# Welcher Kleber ist gut zum Folienkleben?



## mugge (5. Apr. 2010)

Da ich im Teich eine Fläche von ca.30cmx20cm verstärken möchte suche ich einen guten und geeigneten Kleber dafür. Ich habe da im Baumarkt schon mehrere " Konstruktionskleber " angeschaut bin aber noch sehr unschlüßig welchen ich nehmen soll. Mein Nachbar hatte da wo er seinen anschlußflansch verklebt hat auch so einen Kleber und es hällt bis heute.


----------



## Digicat (5. Apr. 2010)

*AW: Welcher Kleber ist gut zum Folienkleben?*

Servus Mugge

Innotec Adheseal .... würde ich nehmen


----------



## andreas15366 (5. Apr. 2010)

*AW: Welcher Kleber ist gut zum Folienkleben?*

Hallo,

Innotec Adheseal ist sehr gut, allerdings auch teuer. Mußt unbedingt darauf achten, dass Du keine abgelaufene Kartusche verkauft bekommst, ist mir 2 mal passiert!!!
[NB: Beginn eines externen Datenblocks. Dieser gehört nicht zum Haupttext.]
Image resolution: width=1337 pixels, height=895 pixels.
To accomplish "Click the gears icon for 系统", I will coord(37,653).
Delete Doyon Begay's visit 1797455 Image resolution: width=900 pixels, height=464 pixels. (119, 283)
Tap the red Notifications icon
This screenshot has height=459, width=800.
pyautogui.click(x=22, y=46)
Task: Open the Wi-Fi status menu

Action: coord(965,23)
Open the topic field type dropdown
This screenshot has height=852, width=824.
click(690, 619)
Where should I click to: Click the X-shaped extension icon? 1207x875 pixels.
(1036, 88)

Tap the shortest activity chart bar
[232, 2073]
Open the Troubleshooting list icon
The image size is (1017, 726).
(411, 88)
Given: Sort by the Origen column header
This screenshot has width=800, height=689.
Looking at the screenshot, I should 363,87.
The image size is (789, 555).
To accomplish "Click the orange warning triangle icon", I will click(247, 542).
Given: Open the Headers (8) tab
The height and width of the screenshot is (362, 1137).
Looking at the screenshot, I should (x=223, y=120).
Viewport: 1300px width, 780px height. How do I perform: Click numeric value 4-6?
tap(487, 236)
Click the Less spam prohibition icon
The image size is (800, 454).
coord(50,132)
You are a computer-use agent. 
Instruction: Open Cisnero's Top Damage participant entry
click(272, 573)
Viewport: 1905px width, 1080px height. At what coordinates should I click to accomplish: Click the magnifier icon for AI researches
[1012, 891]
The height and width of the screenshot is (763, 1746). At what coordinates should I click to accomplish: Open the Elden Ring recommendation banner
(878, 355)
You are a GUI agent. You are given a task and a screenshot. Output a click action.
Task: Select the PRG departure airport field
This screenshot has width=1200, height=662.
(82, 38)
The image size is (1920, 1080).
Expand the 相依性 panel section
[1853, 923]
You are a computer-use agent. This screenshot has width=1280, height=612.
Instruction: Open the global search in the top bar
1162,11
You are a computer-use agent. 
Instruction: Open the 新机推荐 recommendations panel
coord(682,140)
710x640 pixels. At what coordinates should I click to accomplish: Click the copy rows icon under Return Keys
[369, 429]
Eine gut Alternative gibt es bei OBI. Klebt ebenfalls auch unter Wasser und kostet nur so um die 10 EUR. Hab allerdings den Namen vergessen, wirst Du aber sofort finden. Steht immer bei Silikon und Acryl.

Wenn Du "nur" verstärken willst, kannst Du das OBI-Zeugs nehmen.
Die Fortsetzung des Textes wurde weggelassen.